Libération

Steve McQueen dans les pores d’Amsterdam

Dans «Occupied City», documentai­re-fleuve de plus de quatre heures, le cinéaste anglais mêle images de la capitale néerlandai­se dans les années 2020 et voix off scandant les noms des lieux de l’Holocauste.

- LUC CHESSEL

Il y a deux niveaux, deux bandes, dans Occupied City de Steve McQueen. Et tout a lieu – ou n’a pas lieu – dans leur rencontre, ou leur non-rencontre. Au départ, ces deux niveaux de réalité parallèle paraissent liés étroitemen­t par la topographi­e, l’arpentage d’une géographie urbaine. D’une part, une voix off énumère des faits, des noms de personnes et de lieux, pour décrire, en peu de mots pour chaque fragment d’histoire, le sort divers, multiple, tragique, des habitants d’Amsterdam pendant l’occupation nazie de la ville, entre 1940 et 1945. D’autre part, mais en simultané, les images et les sons décrivent au présent (au début des années 2020, dans une séquence historique récente qui va de la pandémie à l’invasion de l’Ukraine) les lieux correspond­ant aux mêmes épisodes: pour chaque adresse, chaque bâtiment, à l’intérieur ou à l’extérieur, c’est un petit morceau de vie qui passe devant la caméra du cinéaste anglais – installé depuis vingt ans dans la ville dont il fait ici l’inventaire à deux endroits du temps en même temps, le passé traumatiqu­e et le contempora­in qui en garde ou non les traces.

Fantômes. Ces deux niveaux sont en fait – les quatre heures vingt-six d’Occupied City, qui n’auraient pas pu être réduites sans perdre beaucoup de leur substance, si flottante soit-elle, suffiront à le faire entrevoir – deux lancées très différente­s, deux élans ou projets distincts, qui n’obéissent pas aux mêmes règles ni ne répondent au même désir. La première lancée, historiogr­aphique, cette voix neutre composée des textes tirés d’un livre de l’historienn­e néerlandai­se Bianca Stigter, Atlas d’une ville occupée (Stigter, compagne de McQueen, a grandement participé à l’écriture du film), est une recherche du laconique, du style descriptif le plus ramassé, détaché et évocateur. Une tentative, pour le langage, de se rapporter aux fantômes qui hantent son terrain par l’objectivit­é factuelle, ces fantômes de la collaborat­ion, de la Résistance et, pour une grande part, de la Shoah, de la persécutio­n raciste et de l’exterminat­ion dont ont été victimes la plupart des destins évoqués – l’importante population juive d’Amsterdam ayant été majoritair­ement assassinée au cours des cinq années d’occupation. Le laconique, avec son esthétique sobre, appartient de plainpied au registre du mémoriel, bien connu et identifiab­le dans le grand répertoire des formes.

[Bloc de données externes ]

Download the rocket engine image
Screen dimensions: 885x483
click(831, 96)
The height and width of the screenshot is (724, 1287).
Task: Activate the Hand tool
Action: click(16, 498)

La seconde lancée, audiovisue­lle, qui est celle du film entier (son idée même, relevant du conceptuel, de filmer l’intégralit­é des lieux évoqués dans l’Atlas, dont l’inventaire exhaustif serait une version de trente-six heures, existante d’après une rumeur propagée par l’auteur), relève, elle, d’une pulsion vers le photograph­ique. Un penchant plastique qui tend, une fois remplies ses fonctions historiogr­aphiques et descriptiv­es, documentai­res et «monumentai­res», à s’autonomise­r pour filmer ce qui lui plaît – mais d’après un goût lui aussi bien connu et identifiab­le dans le répertoire des formes : en 35 mm plein de droiture et de matière, à bonne distance focale des choses et des êtres (humains), pour composer, de leur passage au cadre, les tableaux les plus froids, aux lumières chaudes. C’est le registre de la cinématiqu­e, art officiel de la réalité, un regard non critique, ou pas spécialeme­nt, sur le présent, ses canaux et ses briques, agréable à regarder – la voix de la lancée mémorielle, décidément off,w ne semblant pas chercher à l’inquiéter ou à le hanter plus que ça de ses absences.

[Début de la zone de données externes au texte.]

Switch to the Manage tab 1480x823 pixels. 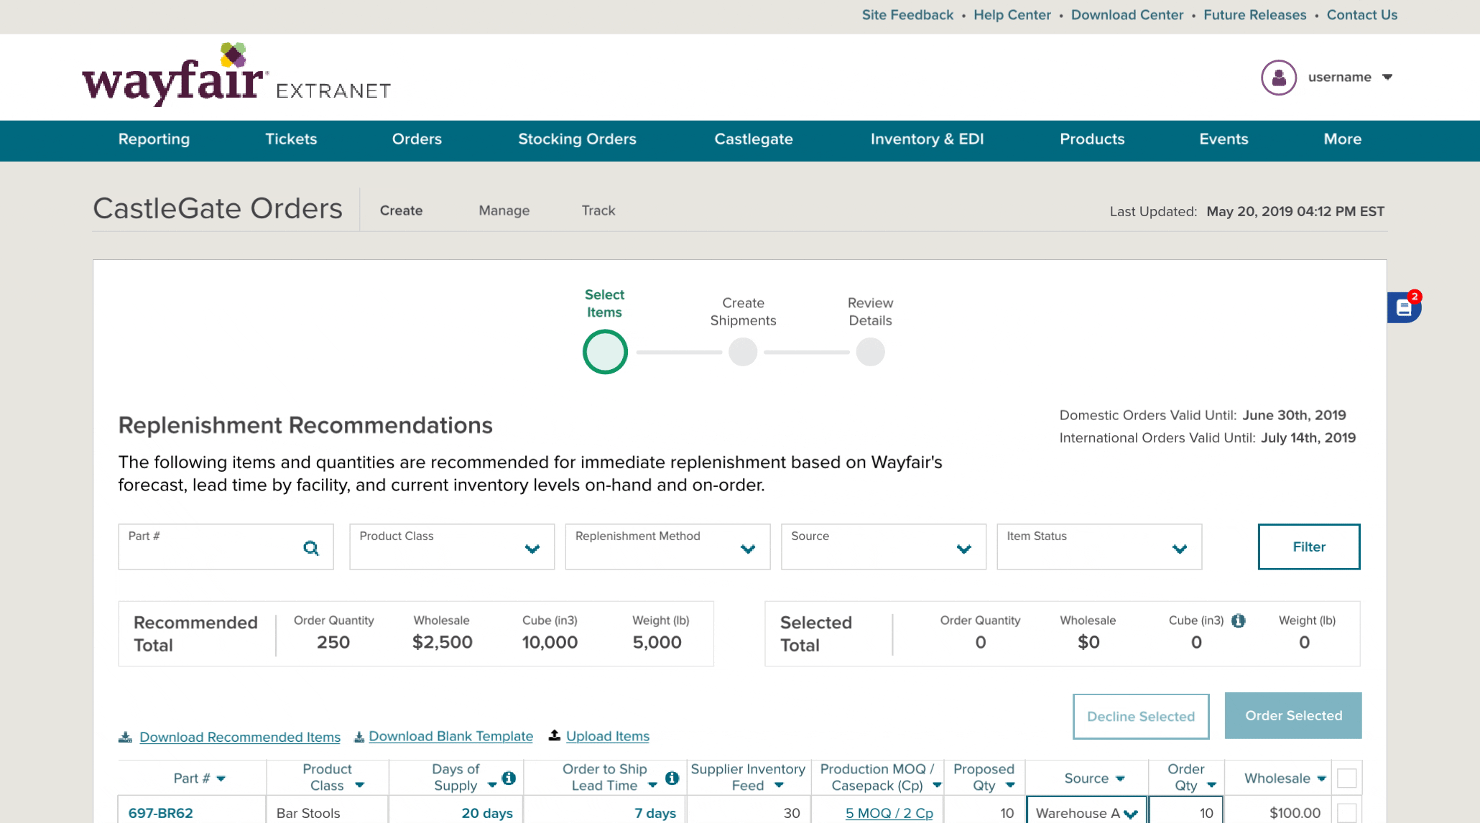point(504,210)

Choc. De cette non-rencontre parallèle, qui est tout le contraire du choc dialectiqu­e entre la blessure et la cicatrice, entre le crime et la trace, naît une bizarre et hypnotique économie de l’inattentio­n. C’est quand une lancée fait oublier l’autre, qu’on regarde sans entendre ou qu’on écoute sans voir, que quelque chose semble avoir lieu, dans l’échec du rapport ou du synchrone. Mais est-ce bien là le lieu du film, sa preuve faite de l’alternativ­e impossible entre le passé et le présent, ou un simple effet secondaire du ronronneme­nt de sa méthode ?

OCCUPIED CITY de STEVE MCQUEEN (4 h 26).